Richard Feynman foi um tipo extraordinário. Prêmio Nobel de física pelo seu trabalho com partículas subatômicas, Feynman era um gênio que deixou sua marca em todos os campos da física moderna. Obcecado com a originalidade, sempre pensou a partir dos princípios elementares e esteve disposto a explorar idéias aparentemente tolas até se convencer, por conta própria, de que estavam equivocadas.
Um matemático, seu colega em Cornell, disse que existem dois tipos de gênios: os comuns e os mágicos. Um gênio comum é alguém que é como nós seríamos se fôssemos várias vezes mais inteligentes do que somos. Não há mistério na forma com que pensam; apenas pensam melhor.
Os mágicos são diferentes. Seus pensamentos seguem caminhos incompreensíveis para nós, comuns dos mortais. Mesmo depois de termos entendido o que fizeram, continuamos incapazes de compreender como o fizeram. Feynman era um mágico do mais alto calibre.

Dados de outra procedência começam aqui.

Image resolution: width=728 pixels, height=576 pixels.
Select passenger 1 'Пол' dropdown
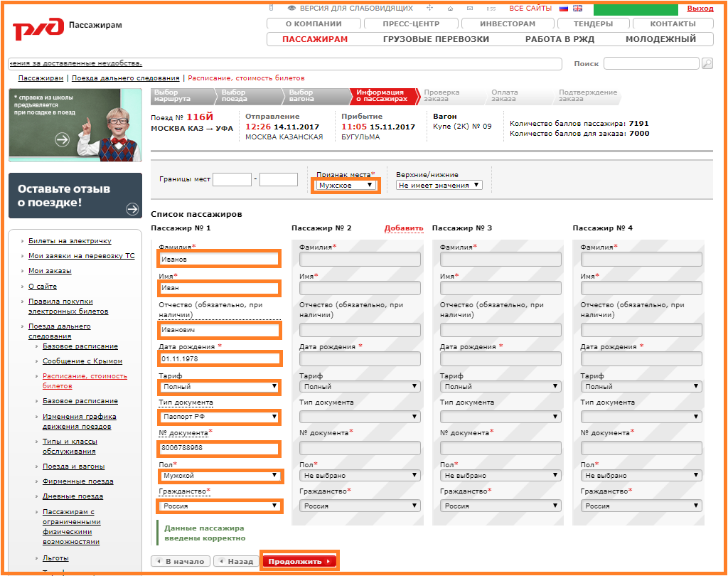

Sua personalidade excêntrica e cativante o transformou num mito entre os colegas no mundo da física. Muito antes de um publicitário esperto bolar o comercial da Brastemp, dizia-se a propósito de um jovem físico promissor: "Ele não é nenhum Feynman, mas...". Um grupo de estudantes chegou a promover um seminário cujo tema era: "Será que Feynman é humano?"

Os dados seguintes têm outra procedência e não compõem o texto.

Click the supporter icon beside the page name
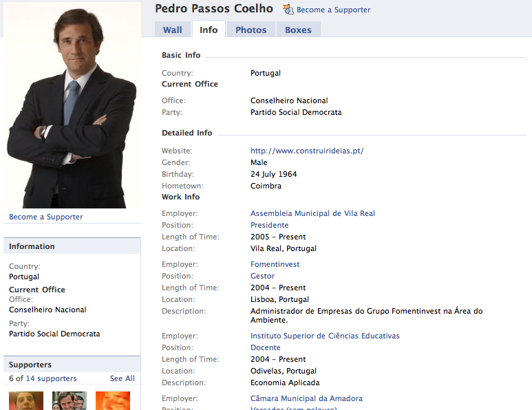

Feynman nunca escreveu diretamente nada. Alguns livros de teoria que levam seu nome como autor apareceram nos anos 60. São na realidade versões ligeiramente revistas de notas de aula de alunos e colegas.
Dois livros, transcritos de gravações de relatos de suas aventuras e observações, foram originalmente publicados há uns dez anos. Com títulos irreverentes, "Surely You're Joking, Mr. Feynman!" e "What Do You Care What Other People Think?", para surpresa do editor se tornaram best sellers.
No primeiro deles, num capítulo intitulado "O Americano, Outra Vez", assim mesmo, em português no original, Feynman conta as experiências e as impressões de sua passagem pelo Brasil. Durante um ano, no início da década de 50, deu aulas na Universidade Federal do Rio de Janeiro.
O título do capítulo não se refere a suas atividades acadêmicas, mas a de membro da bateria de uma escola de samba chamada "Os Farsantes de Copacabana". No início, Feynman andou atravessando e o diretor da bateria interrompia o ensaio com a frase que dá nome ao capítulo brasileiro.
Pois se Feynman atravessou no samba, suas observações sobre a universidade e o ensino no Brasil são implacáveis.
Os estudantes -os melhores tinham sido selecionados para assistir às suas aulas- eram capazes de recitar a Lei de Brewster, definir triboluminescência, mas não tinham a mais vaga idéia de como seus conhecimentos se aplicavam à realidade. Pura decoreba de palavras que não lhes significavam nada.
Já vou longe e não cheguei ao que queria dizer. Feynman acabou aprendendo a tocar a frigideira e foi para a linha de frente da bateria da escola de samba.
Quando vejo o vestibular de hoje desconfio que, em matéria de escolas que não sejam de samba, infelizmente, continuamos a desafinar.